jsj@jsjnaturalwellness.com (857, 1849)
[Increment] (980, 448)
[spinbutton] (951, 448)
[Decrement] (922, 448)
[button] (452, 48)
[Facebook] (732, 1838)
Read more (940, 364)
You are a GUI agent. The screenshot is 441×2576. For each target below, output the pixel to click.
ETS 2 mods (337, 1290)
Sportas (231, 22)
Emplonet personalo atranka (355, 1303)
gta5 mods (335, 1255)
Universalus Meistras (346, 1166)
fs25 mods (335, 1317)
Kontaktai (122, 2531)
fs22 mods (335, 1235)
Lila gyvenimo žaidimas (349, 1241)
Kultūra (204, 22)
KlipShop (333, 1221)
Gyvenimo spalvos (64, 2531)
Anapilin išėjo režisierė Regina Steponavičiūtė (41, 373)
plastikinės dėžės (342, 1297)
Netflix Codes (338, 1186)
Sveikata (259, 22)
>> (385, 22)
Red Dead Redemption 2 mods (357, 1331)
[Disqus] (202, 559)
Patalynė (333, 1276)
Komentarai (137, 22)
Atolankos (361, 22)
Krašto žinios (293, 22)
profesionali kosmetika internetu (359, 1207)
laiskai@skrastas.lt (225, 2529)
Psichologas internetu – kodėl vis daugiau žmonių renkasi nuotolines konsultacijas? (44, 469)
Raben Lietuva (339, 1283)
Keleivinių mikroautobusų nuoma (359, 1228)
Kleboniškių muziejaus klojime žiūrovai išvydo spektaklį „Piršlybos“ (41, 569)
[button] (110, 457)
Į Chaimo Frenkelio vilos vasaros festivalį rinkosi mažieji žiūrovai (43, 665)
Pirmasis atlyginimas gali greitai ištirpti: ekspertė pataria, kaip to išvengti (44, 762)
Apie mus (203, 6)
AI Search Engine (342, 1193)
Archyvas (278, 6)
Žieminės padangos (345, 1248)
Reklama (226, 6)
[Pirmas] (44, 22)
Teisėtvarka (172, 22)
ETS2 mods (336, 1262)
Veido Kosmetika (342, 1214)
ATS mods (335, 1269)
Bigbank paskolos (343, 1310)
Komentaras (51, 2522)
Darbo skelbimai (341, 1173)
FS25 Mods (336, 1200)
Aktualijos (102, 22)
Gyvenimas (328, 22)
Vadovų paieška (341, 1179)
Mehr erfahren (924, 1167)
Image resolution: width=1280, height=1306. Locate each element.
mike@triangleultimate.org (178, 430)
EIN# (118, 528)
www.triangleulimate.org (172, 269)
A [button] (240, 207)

^^^^^^^^^^^^^^^^

_Exercise objective_
Repeat each of the entries above precisely as given.

_Answer box_
jsj@jsjnaturalwellness.com (857, 1849)
[Increment] (980, 448)
[spinbutton] (951, 448)
[Decrement] (922, 448)
[button] (452, 48)
[Facebook] (732, 1838)
Read more (940, 364)
You are a GUI agent. The screenshot is 441×2576. For each target below, output the pixel to click.
ETS 2 mods (337, 1290)
Sportas (231, 22)
Emplonet personalo atranka (355, 1303)
gta5 mods (335, 1255)
Universalus Meistras (346, 1166)
fs25 mods (335, 1317)
Kontaktai (122, 2531)
fs22 mods (335, 1235)
Lila gyvenimo žaidimas (349, 1241)
Kultūra (204, 22)
KlipShop (333, 1221)
Gyvenimo spalvos (64, 2531)
Anapilin išėjo režisierė Regina Steponavičiūtė (41, 373)
plastikinės dėžės (342, 1297)
Netflix Codes (338, 1186)
Sveikata (259, 22)
>> (385, 22)
Red Dead Redemption 2 mods (357, 1331)
[Disqus] (202, 559)
Patalynė (333, 1276)
Komentarai (137, 22)
Atolankos (361, 22)
Krašto žinios (293, 22)
profesionali kosmetika internetu (359, 1207)
laiskai@skrastas.lt (225, 2529)
Psichologas internetu – kodėl vis daugiau žmonių renkasi nuotolines konsultacijas? (44, 469)
Raben Lietuva (339, 1283)
Keleivinių mikroautobusų nuoma (359, 1228)
Kleboniškių muziejaus klojime žiūrovai išvydo spektaklį „Piršlybos“ (41, 569)
[button] (110, 457)
Į Chaimo Frenkelio vilos vasaros festivalį rinkosi mažieji žiūrovai (43, 665)
Pirmasis atlyginimas gali greitai ištirpti: ekspertė pataria, kaip to išvengti (44, 762)
Apie mus (203, 6)
AI Search Engine (342, 1193)
Archyvas (278, 6)
Žieminės padangos (345, 1248)
Reklama (226, 6)
[Pirmas] (44, 22)
Teisėtvarka (172, 22)
ETS2 mods (336, 1262)
Veido Kosmetika (342, 1214)
ATS mods (335, 1269)
Bigbank paskolos (343, 1310)
Komentaras (51, 2522)
Darbo skelbimai (341, 1173)
FS25 Mods (336, 1200)
Aktualijos (102, 22)
Gyvenimas (328, 22)
Vadovų paieška (341, 1179)
Mehr erfahren (924, 1167)
Image resolution: width=1280, height=1306. Locate each element.
mike@triangleultimate.org (178, 430)
EIN# (118, 528)
www.triangleulimate.org (172, 269)
A [button] (240, 207)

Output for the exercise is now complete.